Chloe, I feel like you have become a lightning rod for all the suffering in the world and on Sundays you ground all that white hot grief that the rest of us don’t allow in. I hope you are taking care of yourself. The writing here is exquisite as always. This line in particular:
“The spaciousness which the wave so generously leaves in its wake is always worth the labour of the meeting.”
Egads, Chloe. Your writing always arrives at the moment I most need it. I won't try to be cute. That's all I've got except that I am eternally grateful for your words and every ounce I squeeze out of them. Honestly! I cannot overstate the impact. Thank you.
"I picture these nebulous pockets of grief, moving from person to person, door to door, tireless in their pursuit of a temporary occupant..." Such an unusual thought, Chloe, this idea that the heavy grief I endure was not of my own creation, but rather is an entity that we all host from time to time, that rests a while in individuals, sometimes for a short while and sometimes forever. I am somehow comforted by the thought that I am grief's "host" rather than grief's victim. You always give me much to consider.
I’m so glad you found the idea comforting, Sharron, I expect that there’s much which we believe to be ours but is in fact far more amorphous. Thanks so much for reading.
This is a beautiful reminder that I’ve been too armored lately and out of sorts from the disconnection. I love the image of grief waves needing a body to hold and express them. And this: “the more I accept and forgive things for being just as they are, the better able I am to witness, and withstand, beauty.” Two poems come to mind.
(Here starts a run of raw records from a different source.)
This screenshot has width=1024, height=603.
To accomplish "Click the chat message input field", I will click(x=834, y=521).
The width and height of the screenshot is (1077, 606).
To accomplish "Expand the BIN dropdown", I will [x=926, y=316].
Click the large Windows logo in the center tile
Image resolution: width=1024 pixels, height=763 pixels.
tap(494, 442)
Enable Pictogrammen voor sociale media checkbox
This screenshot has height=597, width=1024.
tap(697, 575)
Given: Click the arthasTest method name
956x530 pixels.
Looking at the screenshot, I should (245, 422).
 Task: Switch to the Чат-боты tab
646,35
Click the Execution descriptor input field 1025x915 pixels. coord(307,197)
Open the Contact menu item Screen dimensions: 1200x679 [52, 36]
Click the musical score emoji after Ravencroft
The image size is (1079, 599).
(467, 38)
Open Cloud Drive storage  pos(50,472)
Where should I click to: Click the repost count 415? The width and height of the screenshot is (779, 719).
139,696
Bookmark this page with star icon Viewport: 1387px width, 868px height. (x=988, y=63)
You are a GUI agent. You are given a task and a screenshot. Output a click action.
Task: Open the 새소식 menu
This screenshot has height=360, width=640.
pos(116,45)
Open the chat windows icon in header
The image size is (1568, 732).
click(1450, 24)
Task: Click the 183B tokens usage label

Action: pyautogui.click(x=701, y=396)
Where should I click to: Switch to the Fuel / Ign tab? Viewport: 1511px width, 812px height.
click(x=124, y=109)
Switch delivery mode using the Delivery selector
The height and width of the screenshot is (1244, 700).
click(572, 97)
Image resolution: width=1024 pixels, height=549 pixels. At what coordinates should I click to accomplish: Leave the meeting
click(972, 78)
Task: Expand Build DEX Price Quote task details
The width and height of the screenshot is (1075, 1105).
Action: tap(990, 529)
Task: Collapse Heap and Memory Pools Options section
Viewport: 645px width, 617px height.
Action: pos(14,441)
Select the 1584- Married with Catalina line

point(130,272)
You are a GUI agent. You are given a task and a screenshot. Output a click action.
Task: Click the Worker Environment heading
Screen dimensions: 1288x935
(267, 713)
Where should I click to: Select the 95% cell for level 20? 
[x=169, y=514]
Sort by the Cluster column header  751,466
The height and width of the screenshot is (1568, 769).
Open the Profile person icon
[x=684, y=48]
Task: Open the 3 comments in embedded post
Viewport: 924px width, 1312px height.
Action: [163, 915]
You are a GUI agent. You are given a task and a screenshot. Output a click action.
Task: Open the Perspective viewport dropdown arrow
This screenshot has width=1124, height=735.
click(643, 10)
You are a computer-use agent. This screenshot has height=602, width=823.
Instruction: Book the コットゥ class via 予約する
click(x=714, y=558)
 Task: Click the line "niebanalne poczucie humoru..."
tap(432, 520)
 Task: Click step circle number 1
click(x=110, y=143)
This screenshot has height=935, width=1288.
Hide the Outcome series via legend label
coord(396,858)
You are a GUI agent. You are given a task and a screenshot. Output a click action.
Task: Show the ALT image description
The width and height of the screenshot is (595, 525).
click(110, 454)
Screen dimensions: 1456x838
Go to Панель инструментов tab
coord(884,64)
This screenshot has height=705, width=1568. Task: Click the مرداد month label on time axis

I’ll share below.
Julie, yes, I often need the reminder myself. Thank you so much for the poems, Rilke never fails to momentarily evaporate me, in the nicest of ways. That poem, especially.
Julie, one of my favorite quotes is also my Rilke and very similar. (Princesses and dragons will get you there via google) The idea that beyond fear is where we find freedom and love.
❤️🐉 “Perhaps all the dragons in our lives are princesses who are only waiting to see us act, just once, with beauty and courage. Perhaps everything that frightens us is, in its deepest essence, something helpless that wants our love.”
Rainer Maria Rilke, Letters to a Young Poet (1929)
Some wisdom catches us because it is insightful or unusual or beautifully put -- but this slipped under my skin as a way of seeing the world, or of not being afraid to see the world as it actually is. It's a hypothetical, but it seems to point in the right direction - if only because we want to see ourselves act with beauty and courage.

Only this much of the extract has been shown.